Texte à lire:
= = = =

• Décoloniser les esprits

    Je ne suis pas encore très disciplinée-du-blog. Je suppose qu'il mettra un peu de temps à acquérir sa "vitesse de croisière".

    En attendant, voici mes dernières contributions aux vendredis intellos :

    Nous imaginons que pour être heureux, il faut avoir un physique de rêve, un-e conjoint-e assorti-e, une belle maison, un travail lucratif, deux enfants et demi, une voiture ou deux, un ipad-pod-phone, des vacances au soleil, etc.

     

    Nous imaginons que le bien-être n’est pas accessible à tous, alors autant être l’un des heureux bénéficiaires. Ou bien, nous pensons que, pour que tous aient accès au bien-être, il faut + de production, + de développement, + de croissance, travailler +, gagner +…

     

    Nous imaginons qu’il faut manger 5 fruits et légumes, des laitages, de la viande et un kinder bueno comme dessert.

     

    Enfin, « nous », pas vous, ni moi… Quoique ?

     

    Cela fait un bon moment que j’ai commencé à blasphémer contre le dieu-Capital, que je ne crois plus à la croissance pour sauver le monde, que je m’attriste du mauvais traitement infligé à la nature, à la Terre, aux vivants qui sont dessus – humains compris…

     

    Mon imaginaire est-il néanmoins autonome, libre, hermétique aux influences et propagandes ?

= = = =

Données fournies:
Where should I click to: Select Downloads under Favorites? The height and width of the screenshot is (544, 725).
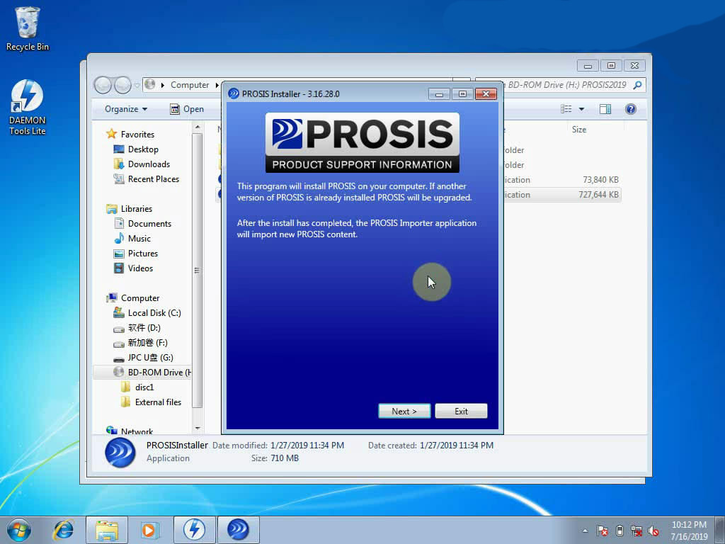149,164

= = = =

Travail à faire:
1. Reformulez sous forme de liste le paragraphe du billet sur la décolonisation des esprits qui commence par « Cela fait un bon moment », en conservant ses idées principales.
2. Prolongez le billet sur la décolonisation des esprits à partir de sa dernière phrase.

Réponses attendues:
1.
Depuis un bon moment :
- blasphème contre le dieu-Capital ;
- ne croit plus à la croissance pour sauver le monde ;
- s'attriste du mauvais traitement infligé à la nature, à la Terre et aux vivants qui s'y trouvent, humains compris.

2.
    Quand j’ai pris le livre de Serge Latouche, Le pari de la décroissance, j’ai directement sauté à la deuxième partie « La décroissance, comment ? ». Parce que, comme je suis déjà convaincue que le dogme de la croissance est vain, telle est ma question : comment ? J’ai besoin d’un peu d’inspiration, de pistes concrètes, d’espoir pour ne pas me recroqueviller, désespérée, dans un monde que je trouve désespérant.

     

    Serge a de très belles revendications politiques. Par exemple, obliger l’industrie à fabriquer des objets réparables, avec des pièces standards, infiniment recyclables. Simplissime et génial. Yapluka. Seulement, n’étant pas ministre et ne ressentant guère de prédispositions à la politique-politicienne, ses belles idées politiques me font rêver mais pas agir.

     

    Alors Serge !? Et moi, petite citoyenne lambda, je fais quoi ?

     

    Et là, Serge m’explique un truc vraiment intéressant : nos esprits, nos imaginaires sont colonisés. Le colon, on s’en doutera, c’est l’économique, le dogme de la croissance, la consommation. Ces moyens de cette colonisation sont : l’éducation, les médias, la consommation au quotidien et le mode de vie concret. Et donc, ce que nous – chaque citoyen tout isolé qu’on puisse être – pouvons faire c’est décoloniser notre imaginaire.

     

     

     

    Enfants et adultes : tous ciblés !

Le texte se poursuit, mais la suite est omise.